Texto publicado en Caras y Caretas - 28/11/2003.


¿Dónde están los mitos? (I)

Ana Rodríguez

 

A

lgunas personas se preguntan por qué no he escrito aún sobre Alejandro. Estoy en un Magic bus en la ventana No. 1 rumbo a Montevideo. Alejandro no sé dónde está.

   Creíamos que esta vez sí iba a pasar el verano con nosotros, allá en Valle Edén. Como estoy casi segura que la cebolla tiene que ver con la amistad, lo veía en La Aldea, cosechando lo que plantó.

   Yo aprendí a recibir las semillas de la cebolla con él, y de muchas otras plantas más. Alejandro me enseñó a mirar.

   Recuerdo aquel verano en que habíamos mudado unas plantitas de zapallo al monte. Hasta podría culpar a los zapallos y melones de mi aterramiento en el Valle: las plantas parecían crecer cada vez que las miraba. Cada cual vivía en su carpa y un día hicimos un experimento. No era una idea muy original, los padres –ya muertos- de ciertos vecinos solían sacar algunas producciones del mato. Pero cuando entrábamos allí todo era tan verde…

   En una granja de membrillos abandonada las uñas de gato habían tomado cuenta.
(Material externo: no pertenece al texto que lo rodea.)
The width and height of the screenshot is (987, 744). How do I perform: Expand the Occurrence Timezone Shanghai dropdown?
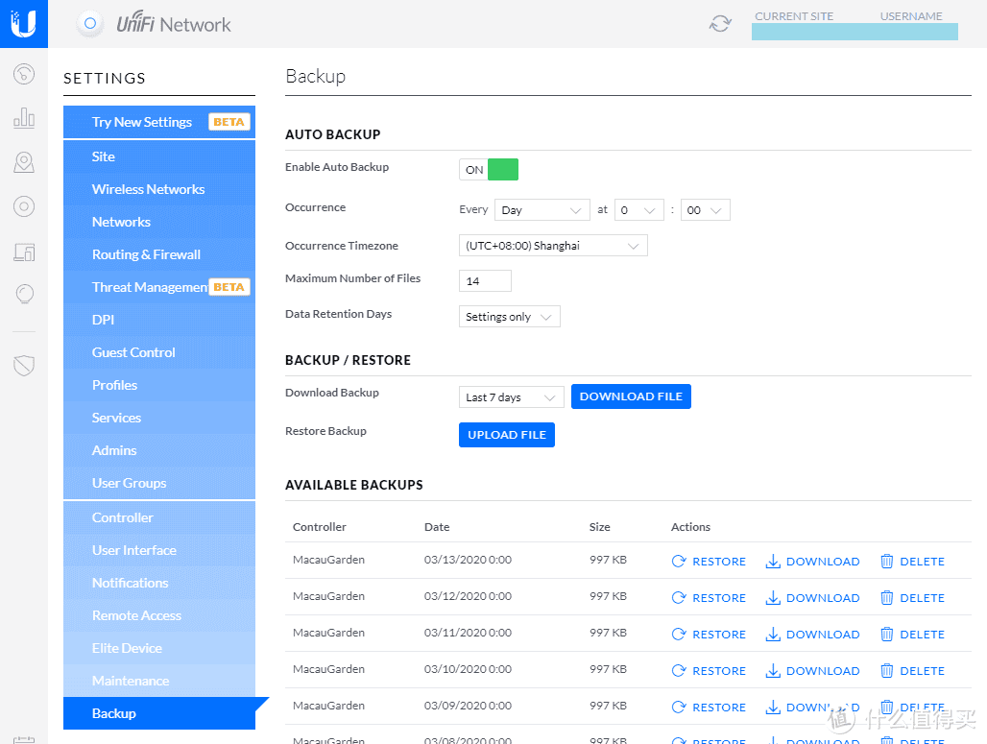tap(553, 246)
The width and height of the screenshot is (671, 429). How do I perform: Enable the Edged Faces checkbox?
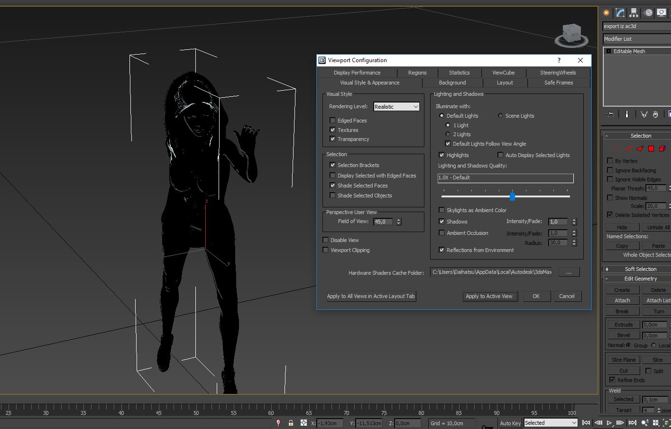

Yo sospechaba que todo tenía nombre, pero en aquel entonces sólo balbuceaba "za-pa-llo, me-lón".

   "¡Otra vez se los comió un bicho!", maldecía.

   Y pensar que había abandonado todo lo que conocía porque las poderosas plantas crecían y había fruta en los árboles. Dejé mi familia, mis amigos, mi trabajo y mi cuarto lleno de objetos.

   Porque Alejandro me estaba enseñando a mirar y los vecinos a poner nombre.

   La handy cam con la que había estado preguntando por El Divino y las brasas del 23 de junio y todos los libros que había leído, lanzados con fuerza por la ventana.

   Pensaba, ¿leer gente por papeles? Una Ana moría mientras otra crió nueva piel y comenzó a estudiar quinta por correspondencia.

   Por extraño que parezca, en aquella campaña anterior a la crisis del 2002 la gente había "olvidado" plantar. Por eso él que llegó caminando, sin traer nada y sabiendo tantas cosas, se hizo cargo de la quinta de la escuela. Semanas después de estar dando vuelta tierra culo pa’arriba, visto que no era un comedor de niños ni un violador de mujeres ajenas, alguien le confesó "la quinta no es ahí, hay mucha piedra, probá más allá".

   Y las lechugas brotaron como conejos, cuando se fue. Y los tomates, sabían a carne de cordero. Hasta melón y frutillas, nos dejó.

   Nos dejó. Caminando por la ruta, sin nada en los bolsillos. Me dio un balde, una olla, un campamento con carpa, sus trabajos y sus semillas.

   Trabajábamos por la comida. Era verano, creíamos que no necesitaríamos del dinero. Estábamos en Valle Edén, pero se fue. "Quiero aprender a sacar los peces del agua", dijo.

   Y caminó hasta unos pescadores de Santa Catalina que hacían la temporada en San Luis. Recuperó un bote que él mismo había construido (parece que también ahí había estado) y aprendió a pescar, en agua dulce y en agua salada.

   La primera vez que se alejó yo no sufrí tanto. Estaba muriendo y me ocupaba de mi nuevo nacimiento. Una antropóloga en el campo, debe escribir. Aunque tenga una serpiente celeste atornillada en las caderas.

   También recuerdo que llovió mucho ese verano.